> **ASSIGNED TASK**:
Across all lines of the entries, tally those with the word "size" in them. The reply is the tally, by itself.

> **INFORMATION SUPPLIED**:
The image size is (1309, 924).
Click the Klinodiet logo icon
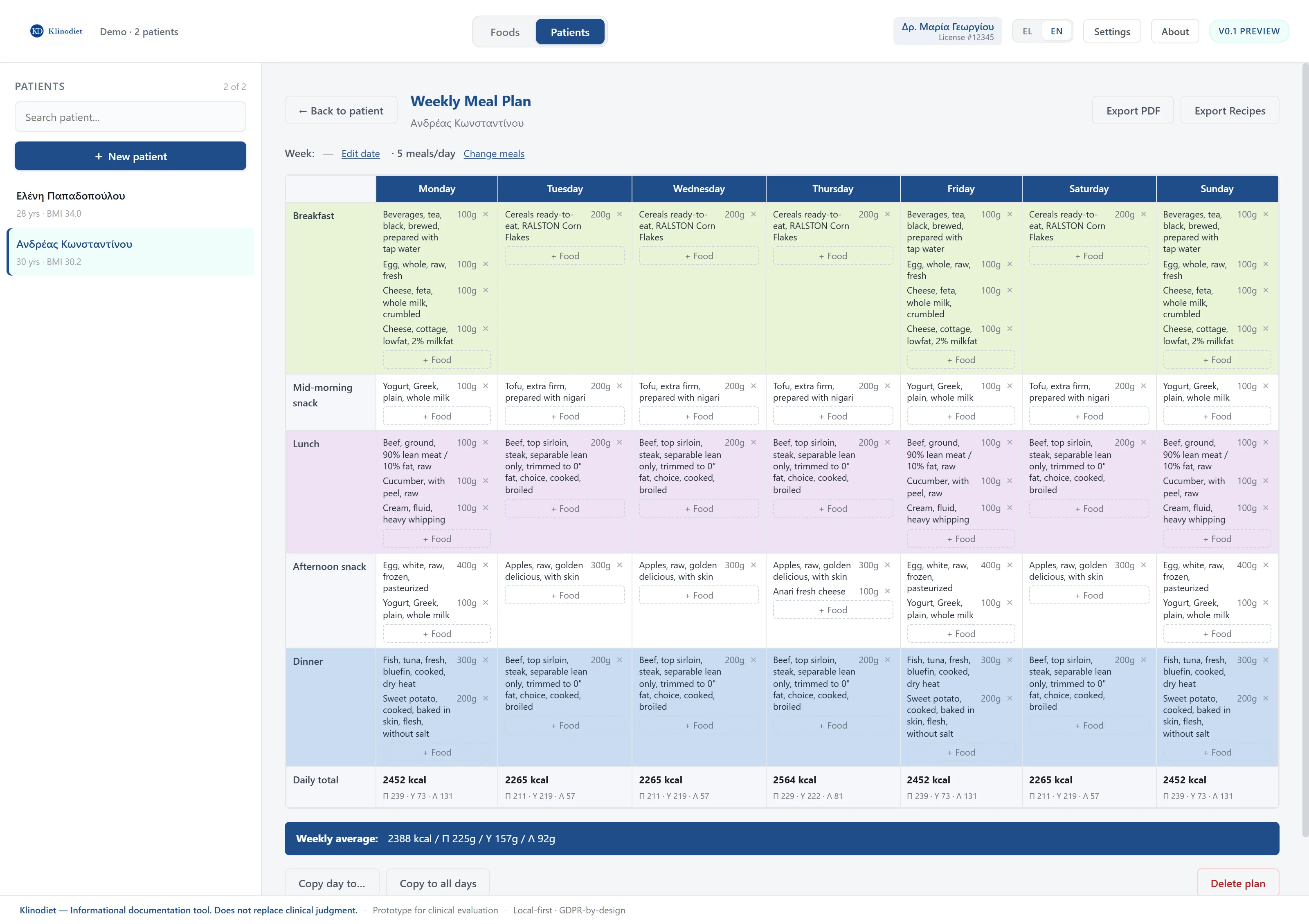point(37,31)
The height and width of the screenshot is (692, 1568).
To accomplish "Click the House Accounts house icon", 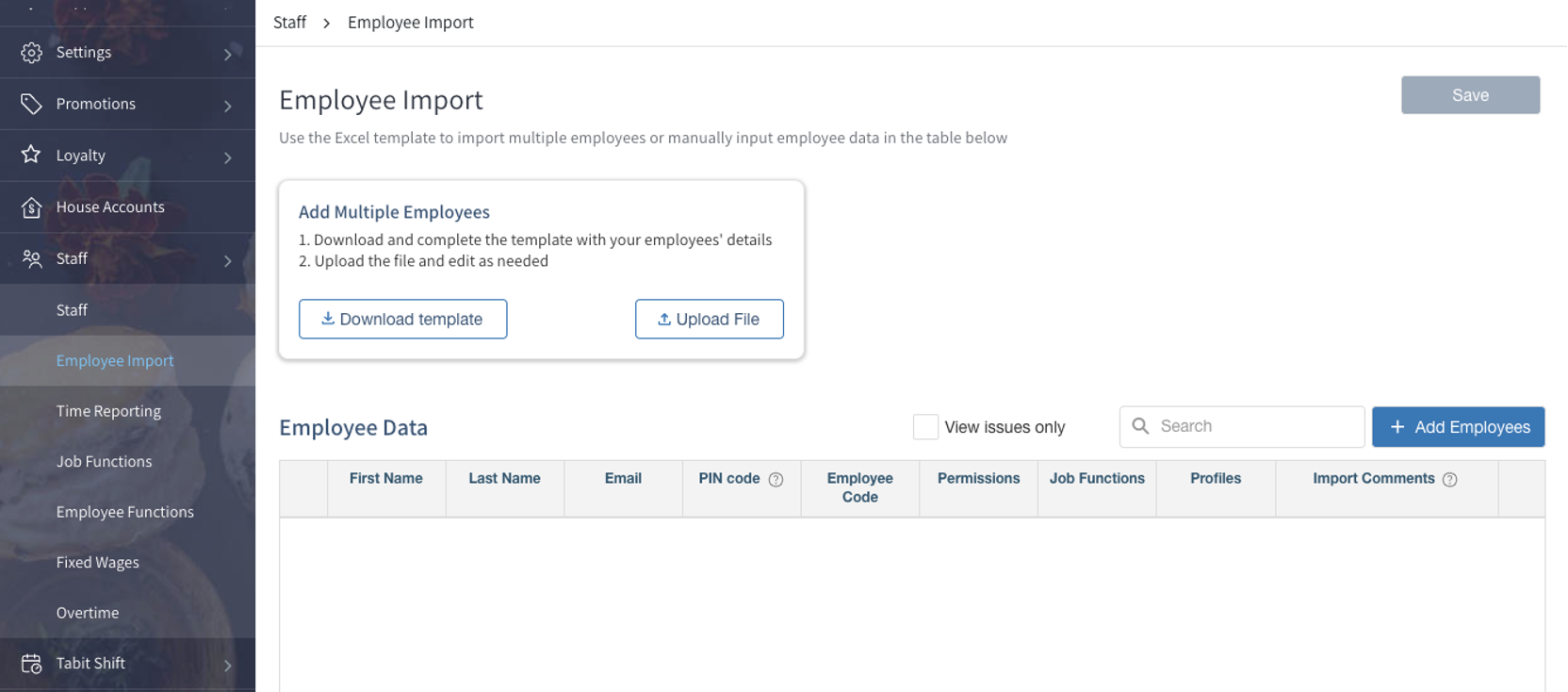I will click(31, 207).
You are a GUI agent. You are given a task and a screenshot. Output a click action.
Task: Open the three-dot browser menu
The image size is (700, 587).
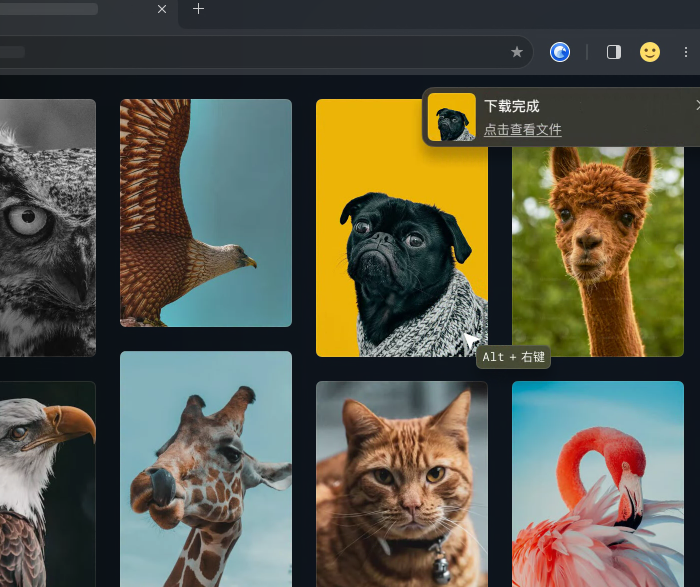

> **SOLUTION**:
2